Eventually, she estimates, the clinic will need as many as 70 physicians, 30 nurses and a few pharmacists. The clinic hopes to tap into the pool of retired doctors for most of its staffing needs, she said.

In the audience sat one of Nevada’s most influential doctors, who also may soon have time on his hands. Dr. Tony Marlon, founder of Sierra Health Services, the state’s largest health insurance company, will serve for one year as a consultant to UnitedHealth Group, which took over Sierra this year.

Marlon said he was invited to the meeting and encouraged by his wife to attend. “You have a lot of training,” she told him.

Marlon, who until recently knew nothing about the plans for a free clinic, said he was surprised by the level of commitment by others.

Marlon, who made about $200 million from the United merger, said he has created a family foundation dedicated to health and education. It’s too early to commit resources to Volunteers in Medicine of Southern Nevada, he said.

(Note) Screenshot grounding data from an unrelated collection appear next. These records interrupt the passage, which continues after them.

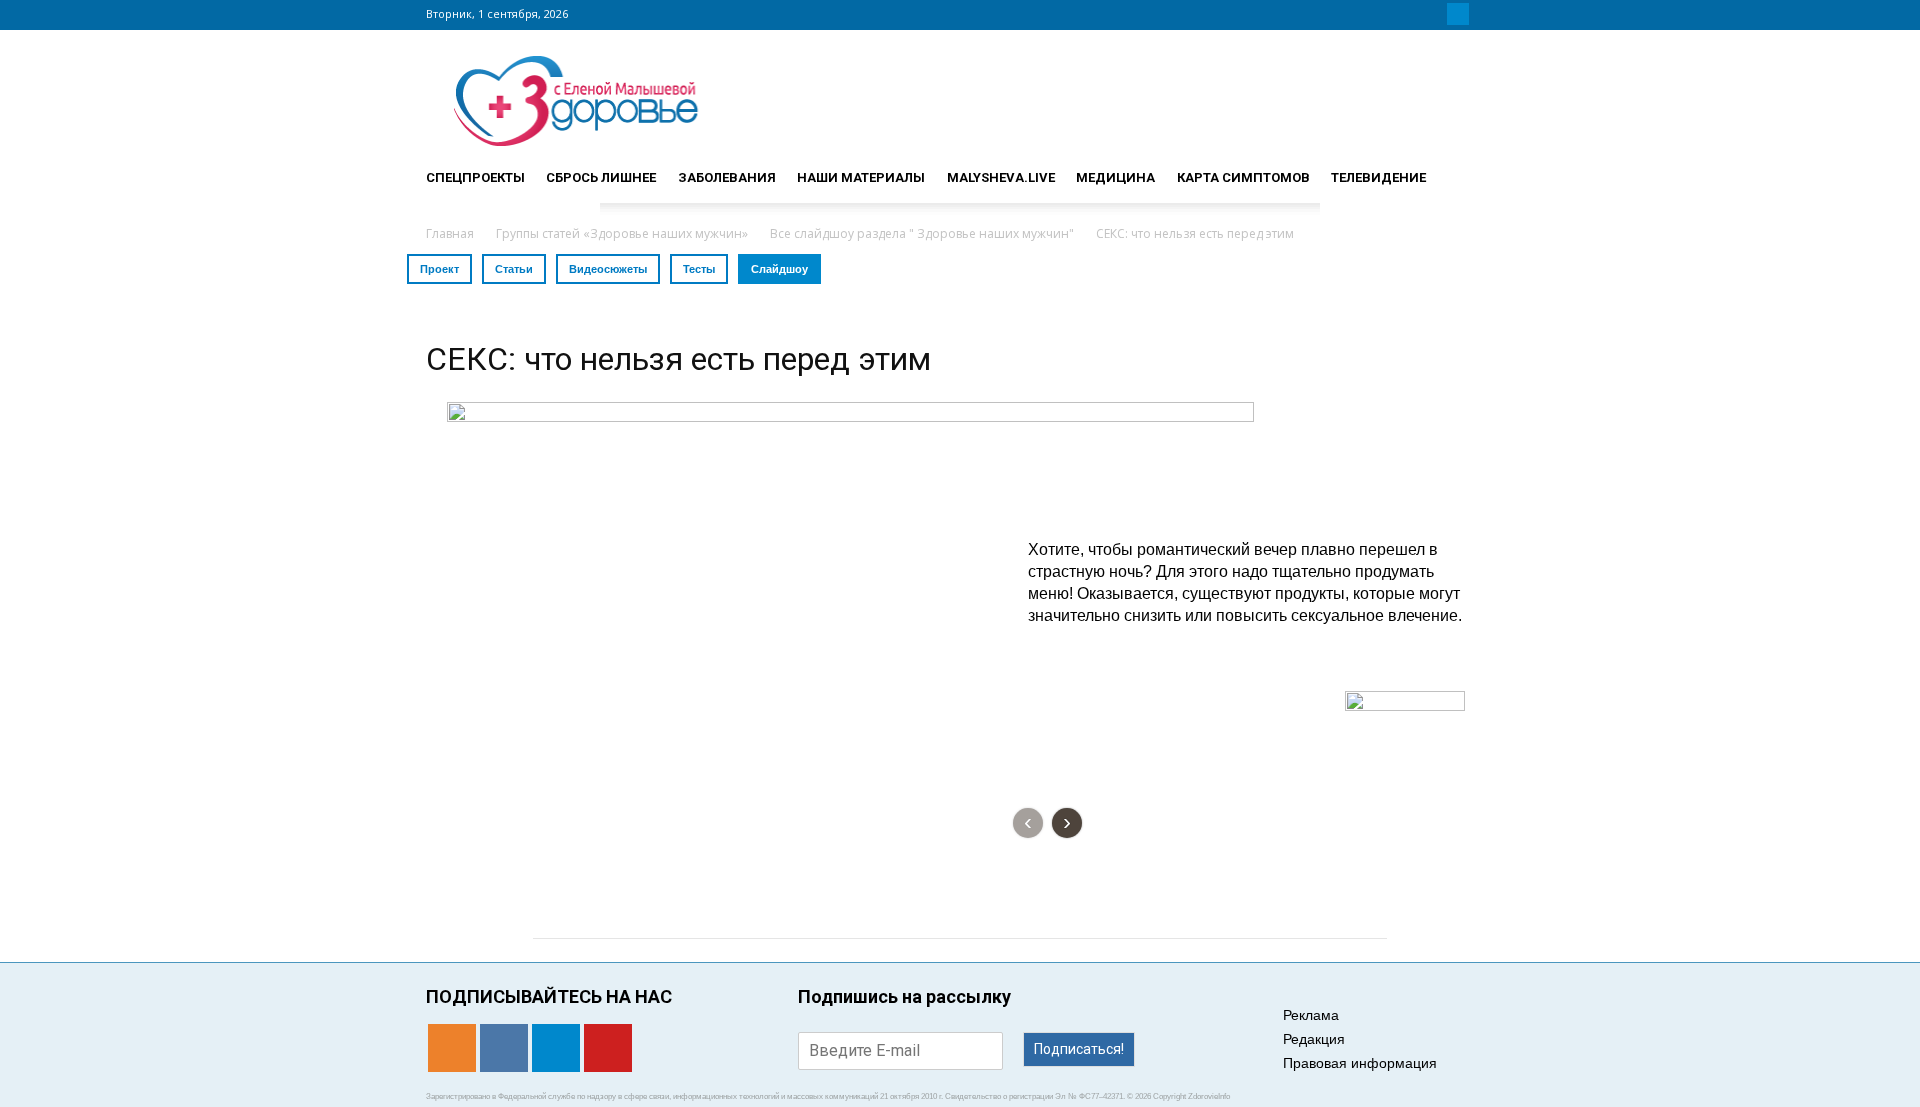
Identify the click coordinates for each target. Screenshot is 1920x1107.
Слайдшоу (779, 269)
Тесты (699, 269)
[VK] (1434, 14)
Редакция (1314, 1039)
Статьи (514, 269)
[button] (1470, 169)
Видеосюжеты (608, 269)
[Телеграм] (1458, 14)
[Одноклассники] (1410, 14)
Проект (439, 269)
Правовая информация (1360, 1063)
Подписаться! (1079, 1049)
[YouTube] (1482, 14)
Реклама (1311, 1015)
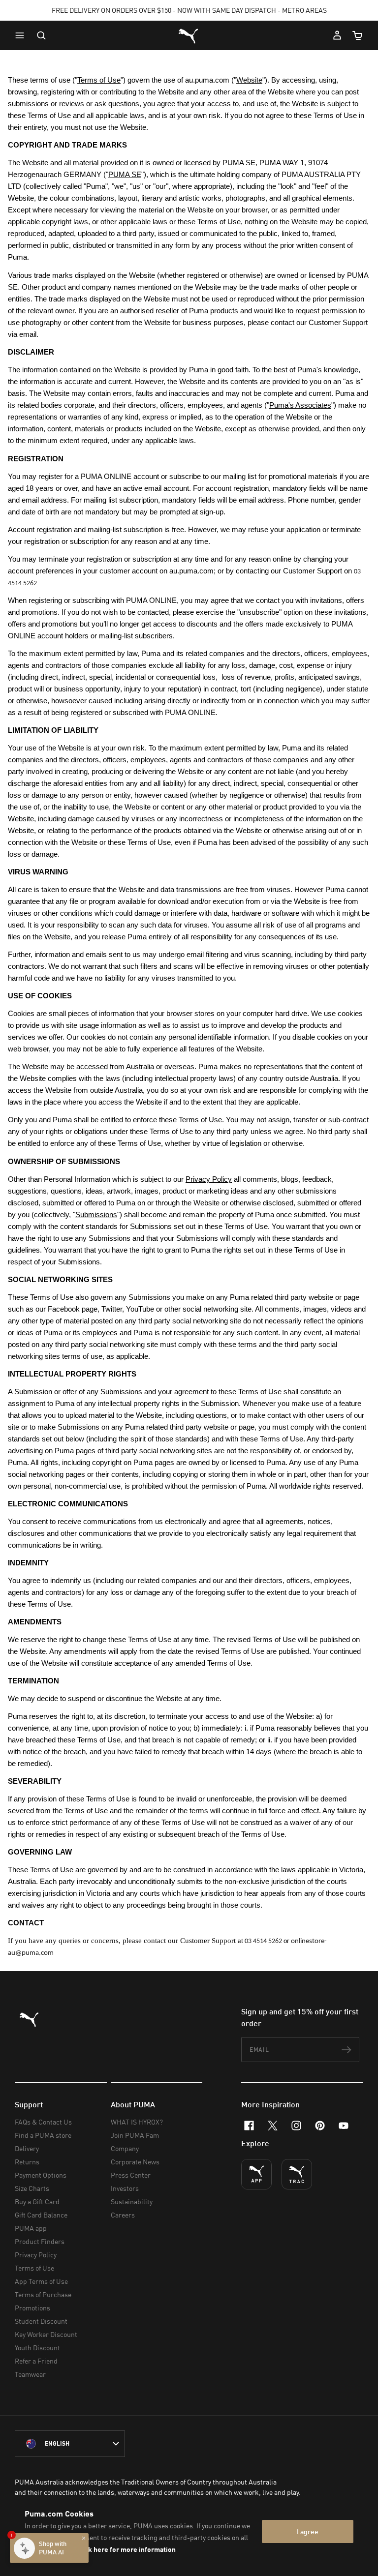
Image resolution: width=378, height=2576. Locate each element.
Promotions (32, 2308)
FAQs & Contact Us (43, 2122)
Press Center (131, 2175)
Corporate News (135, 2161)
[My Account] (337, 35)
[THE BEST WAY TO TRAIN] (297, 2174)
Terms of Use (34, 2268)
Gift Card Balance (41, 2215)
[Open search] (41, 35)
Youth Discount (37, 2347)
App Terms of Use (41, 2281)
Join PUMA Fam (135, 2135)
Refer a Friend (36, 2361)
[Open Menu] (22, 35)
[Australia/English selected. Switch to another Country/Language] (70, 2443)
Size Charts (32, 2188)
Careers (123, 2215)
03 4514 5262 (263, 1941)
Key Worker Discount (46, 2334)
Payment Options (40, 2175)
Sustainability (132, 2201)
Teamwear (30, 2374)
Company (125, 2148)
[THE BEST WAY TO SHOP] (256, 2174)
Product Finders (39, 2241)
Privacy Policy (36, 2254)
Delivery (27, 2148)
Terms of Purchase (43, 2294)
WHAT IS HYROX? (137, 2122)
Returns (27, 2161)
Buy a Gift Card (37, 2201)
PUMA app (31, 2228)
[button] (22, 35)
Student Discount (41, 2321)
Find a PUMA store (43, 2135)
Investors (125, 2188)
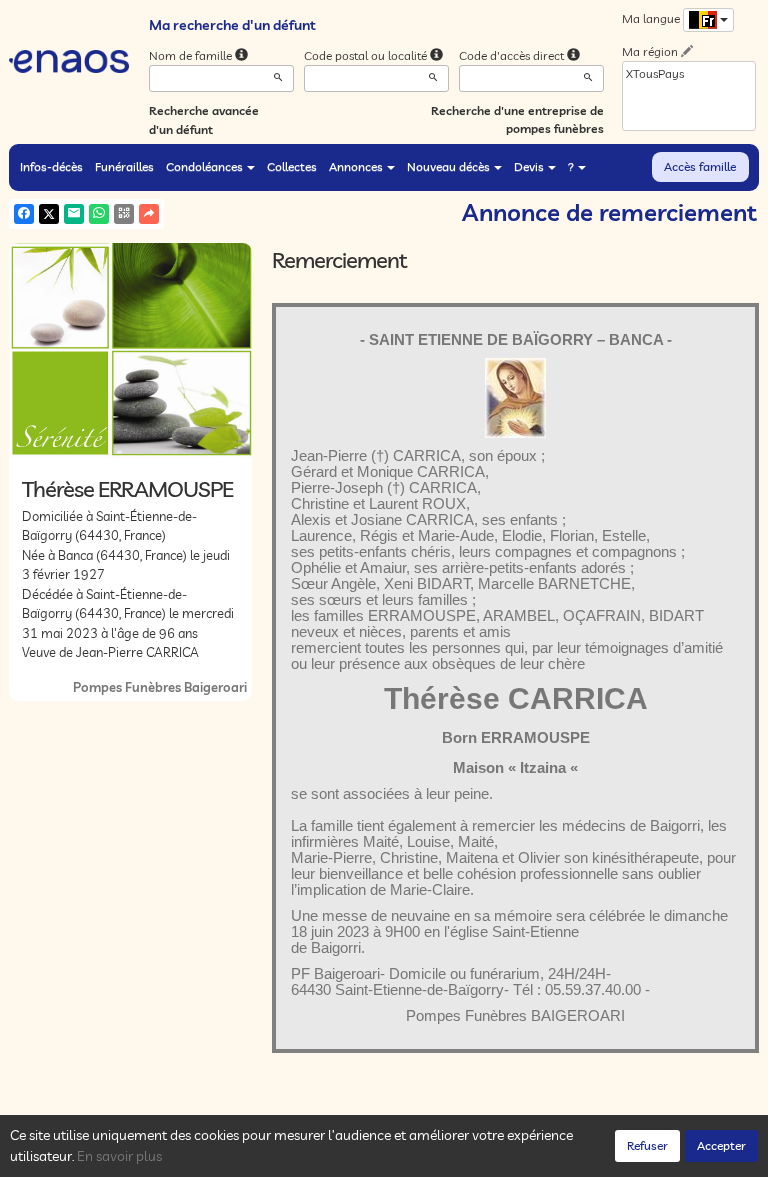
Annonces (356, 166)
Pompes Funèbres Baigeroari (160, 687)
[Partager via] (149, 214)
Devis (529, 166)
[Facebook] (24, 214)
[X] (49, 214)
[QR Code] (124, 214)
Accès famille (700, 166)
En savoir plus (119, 1156)
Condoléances (204, 166)
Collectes (292, 166)
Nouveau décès (448, 166)
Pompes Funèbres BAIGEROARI (515, 1016)
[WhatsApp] (99, 214)
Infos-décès (51, 166)
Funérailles (124, 166)
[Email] (74, 214)
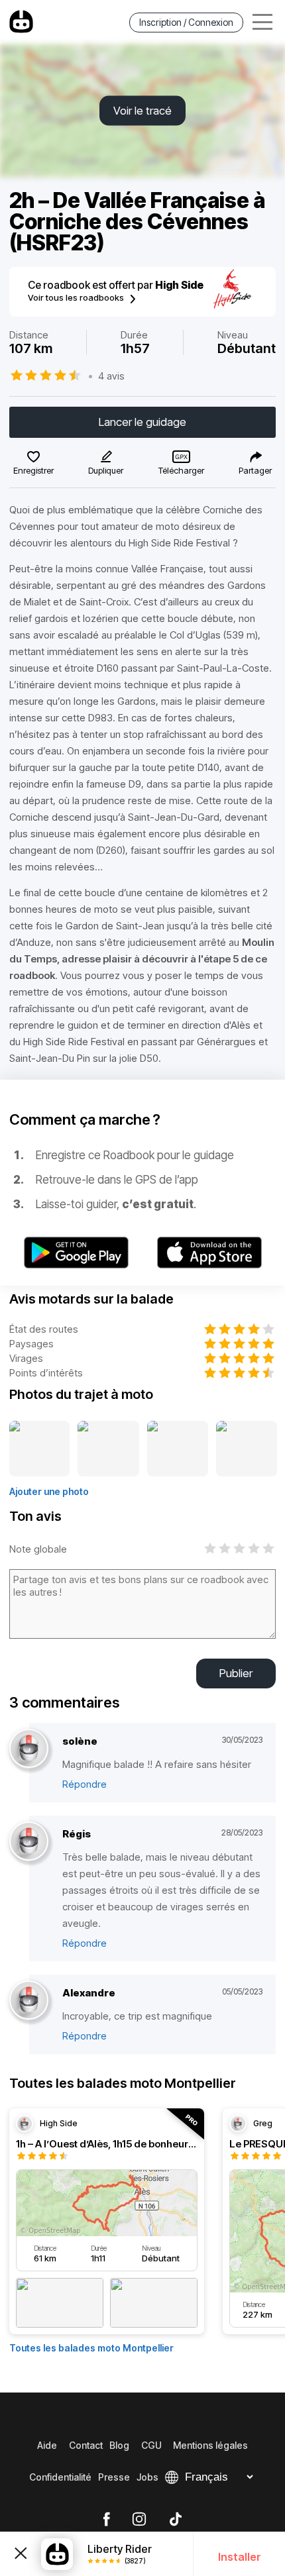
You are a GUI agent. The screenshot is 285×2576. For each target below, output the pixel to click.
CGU (151, 2445)
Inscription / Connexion (186, 22)
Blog (119, 2445)
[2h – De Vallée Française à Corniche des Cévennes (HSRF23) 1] (39, 1449)
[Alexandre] (28, 2001)
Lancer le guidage (142, 422)
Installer (239, 2556)
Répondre (84, 1784)
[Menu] (262, 22)
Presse (114, 2477)
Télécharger (181, 470)
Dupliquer (105, 470)
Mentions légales (210, 2445)
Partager (255, 470)
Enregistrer (33, 470)
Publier (236, 1673)
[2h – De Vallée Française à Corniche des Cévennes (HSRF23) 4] (246, 1449)
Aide (47, 2445)
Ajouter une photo (49, 1491)
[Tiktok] (175, 2520)
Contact (86, 2445)
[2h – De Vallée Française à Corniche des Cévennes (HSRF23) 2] (108, 1449)
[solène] (28, 1749)
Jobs (147, 2477)
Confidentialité (60, 2477)
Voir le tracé (142, 110)
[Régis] (28, 1842)
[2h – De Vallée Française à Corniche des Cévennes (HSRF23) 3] (177, 1449)
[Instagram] (139, 2520)
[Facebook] (106, 2520)
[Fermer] (20, 2554)
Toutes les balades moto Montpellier (91, 2347)
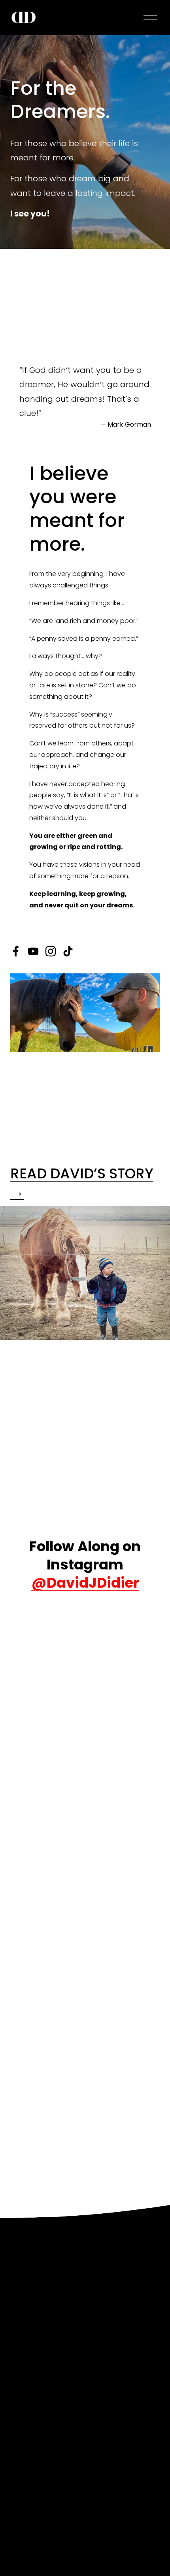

Along with everything else, Volunteers in Medicine of Southern Nevada needs money.

The group will make a bid to purchase a vacant county building in Paradise Park for its first location and hopes it will be ready for occupancy by the end of the year, Jameson said.

The estimated $1 million annual budget has already received a boost. Assemblyman Dr. Garn Mabey helped land about $200,000 for the organization in a 2007 appropriations bill.

Mabey said doctors are enthusiastic about supporting the free clinic, in part because they are too saddled with overhead in their own offices to provide free care.

“I think most doctors really do care,” Mabey said. “There just has not been a facility that allows them to provide the care they would like to give for free.”

Dr. Leonard Kreisler, a retired physician who was once chief of staff at University Medical Center, said he’s “cautiously optimistic” about the clinic. The board faces many challenges: the building, the funding and credentials for the volunteers.

“It’s a promising thing,” Kreisler said, “but there are a lot of hurdles to overcome.”